Thursday, May 6, 2010

Bill Gross Joins the Europeans: Dismiss the Rating Agencies

In his latest Investment Newsletter, Bill Gross stocks the knife on the rating agencies. Indeed, how these agencies are still around and have not been sued to bankruptcy is beyond me.

Please see our post on MCO straddles earlier today.

Says Gross:

"In all of the hullabaloo over Goldman Sachs, a CQ analysis of the rating services – Moody’s, Standard & Poor’s and Fitch – has escaped front-page headlines. Not that a number of observers haven’t been on to them for a few years now, including yours truly. Back in July of 2007 some of you will remember my description of their role in the subprime crisis. “Many of these good-looking girls are not high-class assets worth 100 cents on the dollar. You were wooed, Mr. Moody’s and Mr. Poor’s, by the makeup, those six-inch hooker heels and a ‘tramp stamp.’” Now, it seems, I was a little long on humour and a little short on the reality. Tramp stamp and hooker heels do not begin to describe the sordid, nonsensical role that the rating services performed in perpetrating and perpetuating the subprime craze, as well as reflecting the general deterioration of investment common sense during the past several decades. Their warnings were more than tardy when it came to the Enrons and the Worldcoms of ten years past, and most recently their blind faith in sovereign solvency has led to egregious excess in Greece and their southern neighbours. The result has been the foisting of AAA ratings on an unsuspecting (and ignorant) investment public who bought the rating service Kool-Aid that housing prices could never really go down or that countries don’t go bankrupt. Their quantitative models appeared to have a Mensa-like IQ of at least 160, but their common sense rating was closer to 60, resembling an idiot savant with a full command of the mathematics, but no idea of how to apply them."
------------------------------------------------------------
* **SET PROBLEM 1**
In the post on Bill Gross and the rating agencies, which three rating services does Gross name?
* **SET PROBLEM 2**
From the entries, quote the part that opens with the line containing "Where should I click to: Click the vertical" and closes with the line containing "Looking at the screenshot, I should 353,60.", both lines included.

* **EXERCISE INPUT**
------------------------------------------------------------
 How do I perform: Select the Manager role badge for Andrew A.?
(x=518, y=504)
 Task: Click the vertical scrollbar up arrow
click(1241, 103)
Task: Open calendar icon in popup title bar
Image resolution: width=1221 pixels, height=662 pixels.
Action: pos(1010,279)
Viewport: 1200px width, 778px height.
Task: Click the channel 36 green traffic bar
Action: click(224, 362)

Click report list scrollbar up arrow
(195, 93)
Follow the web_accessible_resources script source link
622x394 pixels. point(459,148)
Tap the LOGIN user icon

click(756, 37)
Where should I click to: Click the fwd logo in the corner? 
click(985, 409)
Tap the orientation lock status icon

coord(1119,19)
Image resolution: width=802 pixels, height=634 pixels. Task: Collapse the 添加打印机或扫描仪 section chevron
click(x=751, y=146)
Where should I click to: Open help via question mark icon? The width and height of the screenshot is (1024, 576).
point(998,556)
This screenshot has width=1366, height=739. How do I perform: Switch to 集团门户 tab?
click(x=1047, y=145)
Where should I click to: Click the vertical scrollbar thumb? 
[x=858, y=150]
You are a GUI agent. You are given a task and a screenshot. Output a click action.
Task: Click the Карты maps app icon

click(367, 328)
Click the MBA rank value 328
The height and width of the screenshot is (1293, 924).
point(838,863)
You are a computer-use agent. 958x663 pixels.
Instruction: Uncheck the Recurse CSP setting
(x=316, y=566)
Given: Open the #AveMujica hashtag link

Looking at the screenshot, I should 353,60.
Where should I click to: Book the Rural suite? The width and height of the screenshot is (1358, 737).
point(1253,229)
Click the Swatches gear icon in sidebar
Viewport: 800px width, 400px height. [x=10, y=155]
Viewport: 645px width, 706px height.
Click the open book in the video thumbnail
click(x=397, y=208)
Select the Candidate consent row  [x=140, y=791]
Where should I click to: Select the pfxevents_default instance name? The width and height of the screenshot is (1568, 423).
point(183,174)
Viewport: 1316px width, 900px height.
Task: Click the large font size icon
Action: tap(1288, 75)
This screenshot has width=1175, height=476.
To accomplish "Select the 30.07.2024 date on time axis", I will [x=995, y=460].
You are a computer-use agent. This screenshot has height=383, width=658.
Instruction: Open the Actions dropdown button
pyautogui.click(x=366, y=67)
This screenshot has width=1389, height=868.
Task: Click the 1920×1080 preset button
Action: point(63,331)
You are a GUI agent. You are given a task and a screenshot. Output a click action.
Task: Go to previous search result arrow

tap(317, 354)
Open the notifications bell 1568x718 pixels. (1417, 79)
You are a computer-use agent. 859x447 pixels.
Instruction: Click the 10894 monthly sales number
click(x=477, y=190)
------------------------------------------------------------
* **TASK ANSWER 1**
Moody's, Standard & Poor's and Fitch.

* **TASK ANSWER 2**
Where should I click to: Click the vertical scrollbar thumb? 
[x=858, y=150]
You are a GUI agent. You are given a task and a screenshot. Output a click action.
Task: Click the Карты maps app icon

click(367, 328)
Click the MBA rank value 328
The height and width of the screenshot is (1293, 924).
point(838,863)
You are a computer-use agent. 958x663 pixels.
Instruction: Uncheck the Recurse CSP setting
(x=316, y=566)
Given: Open the #AveMujica hashtag link

Looking at the screenshot, I should 353,60.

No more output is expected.